Not so long ago, Uber said it was losing $1 billion in China. But now, it seems that the transportation giant’s fortunes have changed — and significantly at that. According to Zhen Liu, SVP of Strategy at Uber China, the car service will not only catch up to, but beat dominant rival Didi within the next year. “Last year, we were only operating in eight cities and we were [at] about one percent marketshare, Liu said in an interview at Converge in Hong Kong. “A year later, we are about one-third of the marketshare and operating in over sixty cities across China.”
This is a bold claim given Didi’s impressive hold on the Chinese market today. Uber’s chief competitor claims 87 percent of the market in private car services and nearly 100 percent when it comes to taxis, says Jean Liu, Didi’s president. When speaking with CNBC’s “Squawk Alley” at the Code Conference on Friday, Liu took a jab at Uber, calling the company’s strategies “cute.”
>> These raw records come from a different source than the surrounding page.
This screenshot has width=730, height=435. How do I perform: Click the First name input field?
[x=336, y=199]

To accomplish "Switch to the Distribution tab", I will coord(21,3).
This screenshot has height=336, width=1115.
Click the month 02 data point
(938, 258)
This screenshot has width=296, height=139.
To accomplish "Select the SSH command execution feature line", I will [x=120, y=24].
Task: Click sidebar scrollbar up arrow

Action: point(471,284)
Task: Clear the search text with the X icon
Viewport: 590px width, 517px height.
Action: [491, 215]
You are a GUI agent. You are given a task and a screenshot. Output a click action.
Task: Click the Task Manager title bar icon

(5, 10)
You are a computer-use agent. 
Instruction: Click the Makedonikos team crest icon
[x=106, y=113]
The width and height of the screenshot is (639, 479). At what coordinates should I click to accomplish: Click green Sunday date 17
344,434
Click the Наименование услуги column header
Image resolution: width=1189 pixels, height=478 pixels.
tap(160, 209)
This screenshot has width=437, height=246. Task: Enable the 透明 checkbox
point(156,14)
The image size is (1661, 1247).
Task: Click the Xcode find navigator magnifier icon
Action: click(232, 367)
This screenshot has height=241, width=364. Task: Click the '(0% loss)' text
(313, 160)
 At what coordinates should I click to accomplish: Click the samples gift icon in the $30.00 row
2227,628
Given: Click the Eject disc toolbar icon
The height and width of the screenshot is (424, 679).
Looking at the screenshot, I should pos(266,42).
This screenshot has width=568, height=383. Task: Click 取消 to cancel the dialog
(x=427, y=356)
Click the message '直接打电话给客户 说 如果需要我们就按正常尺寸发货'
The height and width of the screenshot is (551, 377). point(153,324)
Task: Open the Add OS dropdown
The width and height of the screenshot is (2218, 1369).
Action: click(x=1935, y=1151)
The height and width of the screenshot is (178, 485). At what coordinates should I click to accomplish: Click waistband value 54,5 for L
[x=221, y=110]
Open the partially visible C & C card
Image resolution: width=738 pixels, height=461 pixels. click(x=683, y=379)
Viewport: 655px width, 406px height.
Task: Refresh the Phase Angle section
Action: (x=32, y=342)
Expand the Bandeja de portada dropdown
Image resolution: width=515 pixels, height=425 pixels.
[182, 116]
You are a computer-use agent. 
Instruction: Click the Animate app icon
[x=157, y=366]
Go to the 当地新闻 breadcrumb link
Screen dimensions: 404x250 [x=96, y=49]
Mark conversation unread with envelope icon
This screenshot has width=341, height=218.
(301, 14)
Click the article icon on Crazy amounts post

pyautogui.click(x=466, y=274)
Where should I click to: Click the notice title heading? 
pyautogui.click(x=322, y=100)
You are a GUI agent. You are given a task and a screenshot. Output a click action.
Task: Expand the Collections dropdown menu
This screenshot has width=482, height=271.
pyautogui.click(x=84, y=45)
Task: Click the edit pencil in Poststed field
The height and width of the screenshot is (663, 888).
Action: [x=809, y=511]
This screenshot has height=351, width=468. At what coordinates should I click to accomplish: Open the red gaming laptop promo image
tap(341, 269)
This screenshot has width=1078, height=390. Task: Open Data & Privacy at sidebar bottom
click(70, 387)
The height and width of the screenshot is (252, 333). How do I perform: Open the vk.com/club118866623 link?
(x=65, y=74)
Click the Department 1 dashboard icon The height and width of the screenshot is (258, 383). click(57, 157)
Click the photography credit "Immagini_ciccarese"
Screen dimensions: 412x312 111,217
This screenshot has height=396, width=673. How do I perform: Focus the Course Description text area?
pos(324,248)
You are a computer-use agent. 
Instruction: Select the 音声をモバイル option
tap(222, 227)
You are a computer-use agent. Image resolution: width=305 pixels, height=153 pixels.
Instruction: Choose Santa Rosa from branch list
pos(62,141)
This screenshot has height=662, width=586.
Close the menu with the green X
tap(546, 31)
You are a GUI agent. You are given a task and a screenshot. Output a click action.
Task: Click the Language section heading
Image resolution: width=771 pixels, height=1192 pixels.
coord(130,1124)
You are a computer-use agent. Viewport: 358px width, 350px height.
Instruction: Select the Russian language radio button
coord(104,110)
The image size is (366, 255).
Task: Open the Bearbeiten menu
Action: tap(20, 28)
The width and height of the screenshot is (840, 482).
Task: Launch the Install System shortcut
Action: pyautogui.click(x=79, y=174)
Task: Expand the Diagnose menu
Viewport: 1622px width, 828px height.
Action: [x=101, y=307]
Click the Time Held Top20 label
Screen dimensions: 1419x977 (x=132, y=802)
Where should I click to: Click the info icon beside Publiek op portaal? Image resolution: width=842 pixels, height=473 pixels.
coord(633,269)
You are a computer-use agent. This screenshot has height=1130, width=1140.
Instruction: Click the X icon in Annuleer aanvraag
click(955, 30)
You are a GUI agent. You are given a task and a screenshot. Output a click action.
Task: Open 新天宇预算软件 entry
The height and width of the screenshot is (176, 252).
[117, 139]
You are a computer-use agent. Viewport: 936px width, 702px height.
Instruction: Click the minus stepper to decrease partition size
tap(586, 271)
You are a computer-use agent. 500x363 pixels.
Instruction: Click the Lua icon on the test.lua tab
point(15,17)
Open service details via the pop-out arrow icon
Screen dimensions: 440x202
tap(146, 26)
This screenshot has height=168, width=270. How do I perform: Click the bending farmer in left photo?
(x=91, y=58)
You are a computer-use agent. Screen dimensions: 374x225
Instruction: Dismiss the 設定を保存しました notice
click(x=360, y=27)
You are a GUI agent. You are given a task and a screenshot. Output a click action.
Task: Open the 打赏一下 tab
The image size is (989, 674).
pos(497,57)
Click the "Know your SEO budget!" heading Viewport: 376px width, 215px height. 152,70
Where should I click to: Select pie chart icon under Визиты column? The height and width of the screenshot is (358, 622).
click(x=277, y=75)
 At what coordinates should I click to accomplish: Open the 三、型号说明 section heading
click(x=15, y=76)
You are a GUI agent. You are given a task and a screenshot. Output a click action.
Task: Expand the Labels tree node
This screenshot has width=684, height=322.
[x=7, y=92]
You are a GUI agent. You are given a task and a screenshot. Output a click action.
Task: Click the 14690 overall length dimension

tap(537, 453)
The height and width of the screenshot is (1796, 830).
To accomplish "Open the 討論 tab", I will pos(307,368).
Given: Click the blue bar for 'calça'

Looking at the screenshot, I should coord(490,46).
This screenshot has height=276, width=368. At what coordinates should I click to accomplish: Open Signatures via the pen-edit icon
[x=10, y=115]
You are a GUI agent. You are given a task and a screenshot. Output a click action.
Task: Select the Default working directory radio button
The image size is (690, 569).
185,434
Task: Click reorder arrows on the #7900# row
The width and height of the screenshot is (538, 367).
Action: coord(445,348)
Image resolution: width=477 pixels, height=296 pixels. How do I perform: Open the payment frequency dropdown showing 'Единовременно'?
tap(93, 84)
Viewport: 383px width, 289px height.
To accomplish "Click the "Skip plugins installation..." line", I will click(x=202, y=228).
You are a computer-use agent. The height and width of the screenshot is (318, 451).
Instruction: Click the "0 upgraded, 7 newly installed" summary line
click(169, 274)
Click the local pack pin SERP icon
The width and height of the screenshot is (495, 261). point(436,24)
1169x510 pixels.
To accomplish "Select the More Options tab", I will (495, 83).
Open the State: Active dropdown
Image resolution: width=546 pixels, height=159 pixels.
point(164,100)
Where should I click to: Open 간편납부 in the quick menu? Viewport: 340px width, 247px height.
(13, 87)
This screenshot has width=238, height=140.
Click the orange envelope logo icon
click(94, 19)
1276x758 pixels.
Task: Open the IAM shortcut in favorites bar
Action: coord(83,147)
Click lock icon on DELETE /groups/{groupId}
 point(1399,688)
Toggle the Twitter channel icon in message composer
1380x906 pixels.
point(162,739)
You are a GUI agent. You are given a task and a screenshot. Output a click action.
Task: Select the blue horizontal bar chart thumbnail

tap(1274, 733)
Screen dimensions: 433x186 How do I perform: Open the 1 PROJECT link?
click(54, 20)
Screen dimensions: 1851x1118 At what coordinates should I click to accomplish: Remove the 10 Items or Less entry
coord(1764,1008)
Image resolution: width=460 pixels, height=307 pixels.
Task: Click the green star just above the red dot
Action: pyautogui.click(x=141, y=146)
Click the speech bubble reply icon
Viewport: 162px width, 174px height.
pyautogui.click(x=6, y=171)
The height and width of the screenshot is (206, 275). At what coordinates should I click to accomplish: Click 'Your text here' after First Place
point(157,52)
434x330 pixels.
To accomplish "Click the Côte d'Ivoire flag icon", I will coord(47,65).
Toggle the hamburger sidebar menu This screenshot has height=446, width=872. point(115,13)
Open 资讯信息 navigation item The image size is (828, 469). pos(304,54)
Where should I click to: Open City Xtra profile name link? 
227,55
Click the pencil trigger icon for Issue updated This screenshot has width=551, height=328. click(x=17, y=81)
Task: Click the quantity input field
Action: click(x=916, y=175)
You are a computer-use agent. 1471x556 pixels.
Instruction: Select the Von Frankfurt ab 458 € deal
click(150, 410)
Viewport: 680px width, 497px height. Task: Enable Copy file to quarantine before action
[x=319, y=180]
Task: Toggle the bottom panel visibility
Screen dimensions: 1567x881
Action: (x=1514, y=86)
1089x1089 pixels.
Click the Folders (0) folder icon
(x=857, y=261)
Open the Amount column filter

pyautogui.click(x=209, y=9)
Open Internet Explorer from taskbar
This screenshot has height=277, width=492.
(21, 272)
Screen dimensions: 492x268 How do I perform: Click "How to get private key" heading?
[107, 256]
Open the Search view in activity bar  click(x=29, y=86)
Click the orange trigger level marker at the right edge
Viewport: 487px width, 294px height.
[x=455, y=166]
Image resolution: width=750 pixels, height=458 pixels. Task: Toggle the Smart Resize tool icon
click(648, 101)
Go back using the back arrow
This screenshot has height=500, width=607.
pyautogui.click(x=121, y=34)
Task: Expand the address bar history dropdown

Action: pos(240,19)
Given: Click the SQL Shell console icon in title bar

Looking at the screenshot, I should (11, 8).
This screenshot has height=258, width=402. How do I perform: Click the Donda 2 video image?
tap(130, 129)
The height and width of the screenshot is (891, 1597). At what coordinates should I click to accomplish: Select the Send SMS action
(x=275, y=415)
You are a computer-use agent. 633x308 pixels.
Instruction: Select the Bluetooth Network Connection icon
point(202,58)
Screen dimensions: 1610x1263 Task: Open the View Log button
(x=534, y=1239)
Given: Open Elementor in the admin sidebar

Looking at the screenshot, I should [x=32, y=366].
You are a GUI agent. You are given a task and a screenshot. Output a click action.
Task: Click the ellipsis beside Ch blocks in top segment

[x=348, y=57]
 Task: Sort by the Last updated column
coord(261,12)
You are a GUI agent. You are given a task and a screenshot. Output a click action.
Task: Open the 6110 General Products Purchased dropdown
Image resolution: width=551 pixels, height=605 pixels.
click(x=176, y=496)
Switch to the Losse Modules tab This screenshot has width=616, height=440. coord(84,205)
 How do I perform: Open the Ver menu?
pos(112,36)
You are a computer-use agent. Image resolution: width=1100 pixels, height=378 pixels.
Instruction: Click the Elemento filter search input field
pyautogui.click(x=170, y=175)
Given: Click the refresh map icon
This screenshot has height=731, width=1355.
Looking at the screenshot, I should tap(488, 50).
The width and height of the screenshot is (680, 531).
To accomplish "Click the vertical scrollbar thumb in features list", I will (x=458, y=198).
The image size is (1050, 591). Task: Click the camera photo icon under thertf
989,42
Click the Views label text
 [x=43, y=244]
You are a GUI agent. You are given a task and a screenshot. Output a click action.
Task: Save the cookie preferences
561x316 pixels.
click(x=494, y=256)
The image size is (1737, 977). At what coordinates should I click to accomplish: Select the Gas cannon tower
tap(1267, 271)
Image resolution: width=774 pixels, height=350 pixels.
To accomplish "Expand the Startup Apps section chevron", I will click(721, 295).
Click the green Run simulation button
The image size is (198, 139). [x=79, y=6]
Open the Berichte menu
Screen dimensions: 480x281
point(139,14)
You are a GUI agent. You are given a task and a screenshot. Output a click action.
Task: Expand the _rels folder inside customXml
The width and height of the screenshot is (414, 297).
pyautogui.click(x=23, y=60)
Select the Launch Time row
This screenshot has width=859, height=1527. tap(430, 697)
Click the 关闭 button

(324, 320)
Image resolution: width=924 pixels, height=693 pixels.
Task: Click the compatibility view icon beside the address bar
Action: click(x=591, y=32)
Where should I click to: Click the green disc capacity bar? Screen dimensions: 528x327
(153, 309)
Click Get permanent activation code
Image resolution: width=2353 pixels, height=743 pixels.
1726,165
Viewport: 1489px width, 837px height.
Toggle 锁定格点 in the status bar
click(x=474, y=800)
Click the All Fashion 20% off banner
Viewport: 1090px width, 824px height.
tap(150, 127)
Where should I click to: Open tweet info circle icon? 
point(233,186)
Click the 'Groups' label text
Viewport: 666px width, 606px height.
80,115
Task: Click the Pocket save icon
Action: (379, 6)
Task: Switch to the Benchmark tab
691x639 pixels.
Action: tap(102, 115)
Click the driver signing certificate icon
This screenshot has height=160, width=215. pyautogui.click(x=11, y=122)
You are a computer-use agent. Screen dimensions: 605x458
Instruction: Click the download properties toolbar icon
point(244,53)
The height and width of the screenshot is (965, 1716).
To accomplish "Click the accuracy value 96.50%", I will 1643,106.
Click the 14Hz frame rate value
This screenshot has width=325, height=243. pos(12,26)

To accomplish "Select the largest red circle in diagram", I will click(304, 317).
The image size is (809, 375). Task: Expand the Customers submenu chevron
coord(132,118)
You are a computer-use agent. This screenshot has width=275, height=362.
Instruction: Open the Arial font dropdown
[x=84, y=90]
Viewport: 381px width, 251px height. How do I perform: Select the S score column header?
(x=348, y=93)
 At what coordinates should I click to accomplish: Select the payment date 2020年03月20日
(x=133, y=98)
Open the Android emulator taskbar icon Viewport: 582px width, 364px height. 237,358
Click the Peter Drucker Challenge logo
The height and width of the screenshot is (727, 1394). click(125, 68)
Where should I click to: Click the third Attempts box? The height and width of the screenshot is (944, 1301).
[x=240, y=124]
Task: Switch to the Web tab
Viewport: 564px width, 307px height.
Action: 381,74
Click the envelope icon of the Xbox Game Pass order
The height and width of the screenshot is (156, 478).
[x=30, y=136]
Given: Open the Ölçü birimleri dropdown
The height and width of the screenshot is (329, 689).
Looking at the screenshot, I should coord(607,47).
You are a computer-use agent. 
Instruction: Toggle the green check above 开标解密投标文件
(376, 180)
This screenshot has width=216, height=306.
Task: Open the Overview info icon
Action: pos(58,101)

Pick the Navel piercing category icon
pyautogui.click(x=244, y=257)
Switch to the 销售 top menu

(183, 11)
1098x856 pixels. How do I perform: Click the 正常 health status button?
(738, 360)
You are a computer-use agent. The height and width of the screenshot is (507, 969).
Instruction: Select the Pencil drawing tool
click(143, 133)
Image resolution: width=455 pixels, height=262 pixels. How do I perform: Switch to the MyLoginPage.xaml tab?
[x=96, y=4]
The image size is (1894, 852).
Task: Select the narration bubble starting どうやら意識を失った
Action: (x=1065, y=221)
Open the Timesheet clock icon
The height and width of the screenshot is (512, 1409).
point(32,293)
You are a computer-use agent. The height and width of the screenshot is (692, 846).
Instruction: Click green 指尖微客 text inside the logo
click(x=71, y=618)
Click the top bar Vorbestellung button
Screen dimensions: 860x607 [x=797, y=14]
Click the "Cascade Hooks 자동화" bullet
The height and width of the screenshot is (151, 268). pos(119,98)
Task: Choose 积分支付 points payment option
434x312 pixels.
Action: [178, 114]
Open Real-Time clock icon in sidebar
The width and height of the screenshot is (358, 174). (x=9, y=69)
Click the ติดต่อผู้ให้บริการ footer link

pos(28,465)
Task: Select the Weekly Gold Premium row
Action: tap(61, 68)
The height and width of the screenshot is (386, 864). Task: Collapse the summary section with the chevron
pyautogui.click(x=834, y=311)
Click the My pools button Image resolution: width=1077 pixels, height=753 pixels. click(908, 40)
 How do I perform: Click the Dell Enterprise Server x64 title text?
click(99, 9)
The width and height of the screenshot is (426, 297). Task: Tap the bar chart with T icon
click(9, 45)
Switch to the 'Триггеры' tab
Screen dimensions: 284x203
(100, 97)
“I find it quite cute because I’ve never seen a company put their competitor’s brand on their own homepage,” she said, referencing the fact that when you open the Chinese version of the Uber app, you’re confronted with an advertisement alleging that prices are 30 percent lower than Didi’s.
“This is a very strong proof to show that we have better service, and I’d like to see this more often,” she added.
While it’s tough to say who will ultimately win in this epic battle of the ride-sharing services, the tension certainly highlights China’s importance as a still-growing market. Didi’s Senior Director for International Strategy, Li Zijian, noted that conjecture at this point is a bit useless.
“There’s lot of competition in the ride-sharing market, that’s true [but] what we are really doing is to focus on what’s in front of us,” Li said. “It’s like running a hurdles race, if you want to win a hurdles race the only thing you need to focus on is what’s in front of you. You don’t really look over your shoulder to see what other athletes are doing.”